MEAM.Design - MEAM 248 - WALK - Dynamics


The System

We will define a straight-legged, round-footed walker using the variables and constants shown to the right. We will call the leg in contact with the ground the stance (S) leg, while the one in motion we will call the "'free"' (F) leg. Points of interest include:

($H$) - the hip
($A$) - the center of the foot arc
($C$) - the contact point with the slope
($GS$) - the CG of the stance leg
($GF$) - the CG of the free leg

Both legs are assumed to be identical, with the following constants:

($d$) - hip to CG distance
($w$) - CG offset distance
($l$) - CG to foot distance
($r$) - foot radius
($m$) - leg mass
($J$) - leg moment of inertia

And the motion will involve the following variables:

($\gamma$) - the slope angle
($\theta_S$) - the angle of the stance leg relative to the slope normal
($\theta_F$) - the angle of the free leg relative to the slope normal

We will place our coordinate frame with the X axis aligned down the slope and Y aligned with the positive surface normal.



Free-Body and Inertial-Response Diagrams

Before we can do anything useful, we need to produce a free-body and inertial-response diagram for each leg.

From these, we can generate six equations of motion including ten unknowns (($a_{gsx}$), ($a_{gsy}$), ($\alpha_{gs}$), ($a_{gfx}$), ($a_{gfy}$), ($\alpha_{gf}$), ($F_{cx}$), ($F_{cy}$), ($F_{hx}$), ($F_{hy}$)).



Kinematic Constraints

To solve the system, we must recognize that kinematic constraints exist in our system.

The first of these will arise from the pin joint connecting the two legs. Because each leg is a rigid body, we can relate the hip-joint acceleration to the CG acceleration of each leg

($$\vec{a}_h=\vec{a}_{gs} + \vec{\alpha}_{gs} \times \vec{r}_{h/gs} - \omega_s^2 \; \vec{r}_{h/gs} $$)
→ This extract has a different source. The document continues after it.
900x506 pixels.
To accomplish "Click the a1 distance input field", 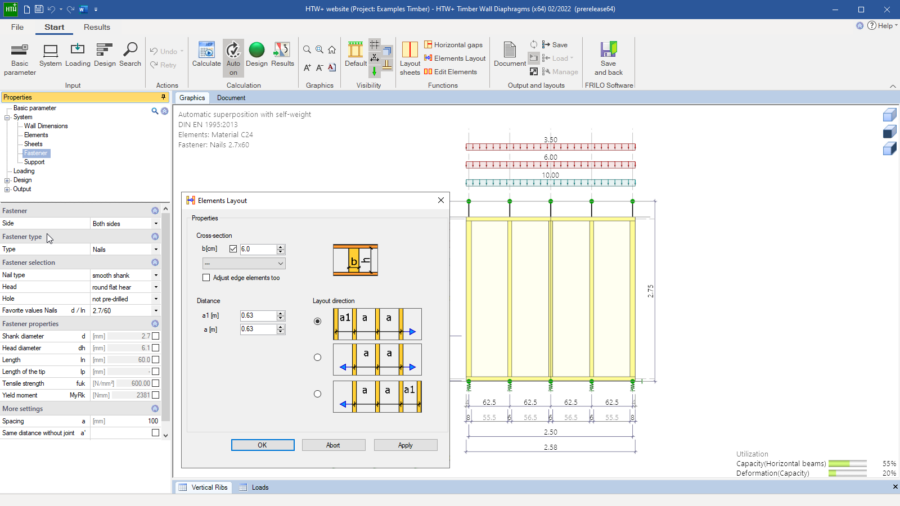I will point(258,316).
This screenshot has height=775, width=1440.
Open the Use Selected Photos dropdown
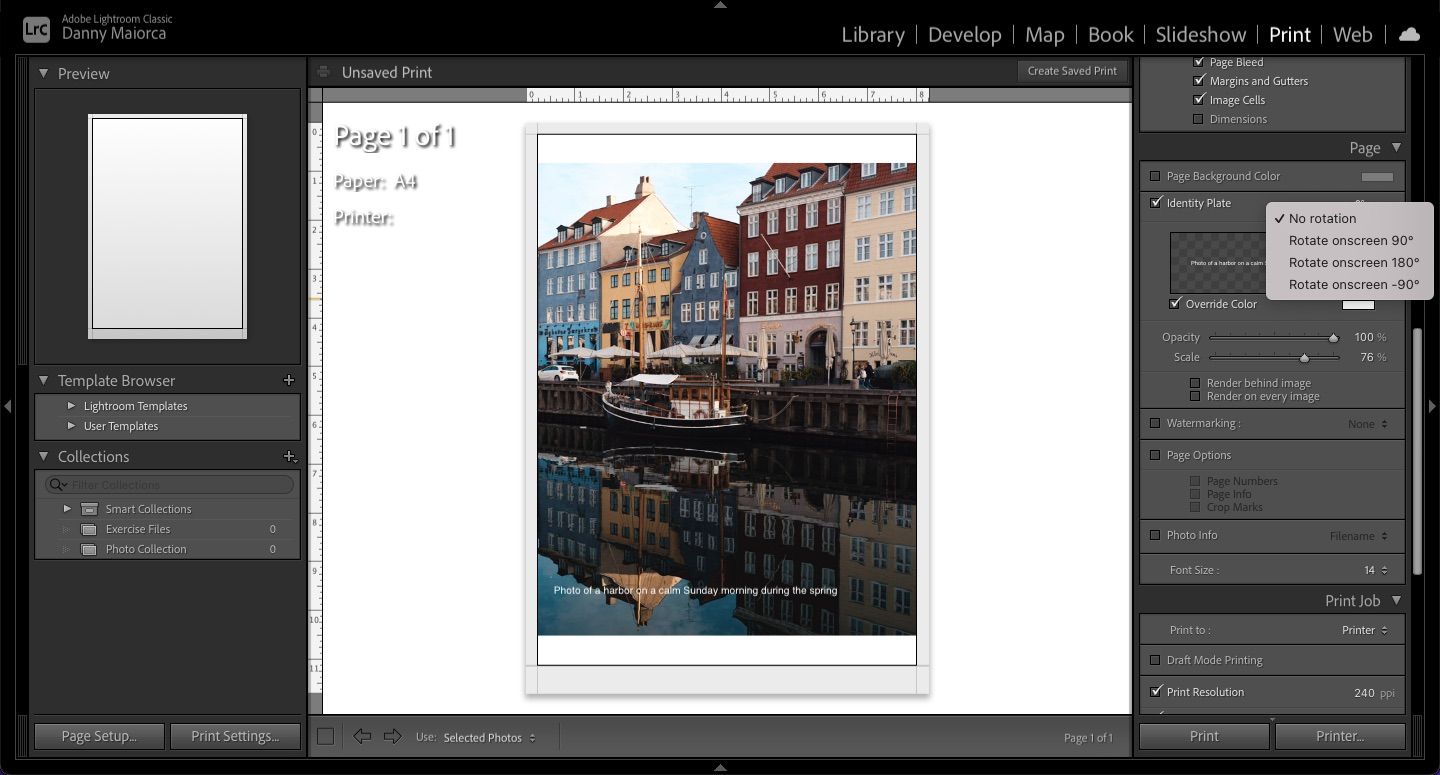click(489, 738)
($$\vec{a}_h=\vec{a}_{gf} + \vec{\alpha}_{gf} \times \vec{r}_{h/gf} - \omega_s^2 \; \vec{r}_{h/gf} $$)

Which will result in four equations and two more unknowns (($a_{hx}$), ($a_{hy}$)), bringing our total to ten equations and twelve unknowns.

The magic bullet comes from examination of the rolling contact between the stance leg and the ground. Assuming that the leg is rolling without slipping we know the acceleration of both the contact point and center of rotation. Relating these to the acceleration of either the stance-leg CG or the hip will result in two more equations and no more unknowns. With twelve unknowns and twelve total equations, the system should now be solvable!


Heelstrike and Contact Transfer

We will assume that the heelstrike event is perfectly inelastic, and that the force of gravity plays no role during the very short duration of contact transfer. As this means that no torques will be acting on the system, angular momentum of the entire system should be conserved through the heelstrike event. We can also look at just the newly-swinging leg, where we should also be able to apply conservation of angular momentum about the hip joint. In total, these will provide six equations and six unknowns (($v_{gsx}$), ($v_{gsy}$), ($\omega_s$), ($v_{gfx}$), ($v_{fy}$), ($\omega_f$)), allowing one to solve for the post-impact velocity of each leg.